W3C home > Mailing lists > Public > public-html@w3.org > April 2007

Use the role-attribute instead of predefined class names

From: Daniel Schattenkirchner <schattenkirchner.daniel@gmx.de>
Date: Thu, 05 Apr 2007 21:26:24 +0200
Message-ID: <46154D60.8000204@gmx.de>
To: public-html@w3.org

Hello, the following issue was already raised a few times, however, 
there was no "big discussion" about it yet.

In my opinion the XHTML 2 role-attribute is far superior to the Web 
Applications 1.0 predefined class names because the latter got several 
disadvantages:

I don't think they are what most here call backward compatible. 
Predefined class names are limited to few elements. I'm using class 
names like "copyright" already and, like many other authors, I'm not 
only using it on p- and span-elements.
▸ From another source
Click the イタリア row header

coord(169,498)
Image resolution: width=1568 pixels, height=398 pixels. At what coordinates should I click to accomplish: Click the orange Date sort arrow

It'd be confusing if some 
elements with class name X got a different meanign than special elements 
with class name X. Also It's unclear how elements with class names that 
aren't allowed on that element should be handled. Are they invalid or 
ignored. I think that part of the WA-Spec is very imature. (Adding new 
class names could be very chaotic very soon).
The same problem is applying to class names that aren't yet predefined, 
but may become so in the future.

Redundancy is alo a point that comes to my mind. I personally would use 
a div- or section-element with the class name "copyright" as a parent 
for copyright-specific paragraphs and lists. I think that's better that 
a series of p-elements wearing the class name "copyright".

Frankly speaking, I think predefined class names are confusing and make 
an authors life harder. You've got to now, class name X is predefined 
and class name Y can only be used on element Z. Not very intuitive IMHO.

My idea would be to merge the role-attribut with the predefined class 
names (e.g. role="copyright"). This is reflecting my way of using that 
class name (grouping elements in a div-element with the 
copyright-class). However, together with the role-attribute, an element 
would be enhanced semantically, which can be used by search enginges and 
similar user agents.
Besides, I think this approach is more useful when working with CSS.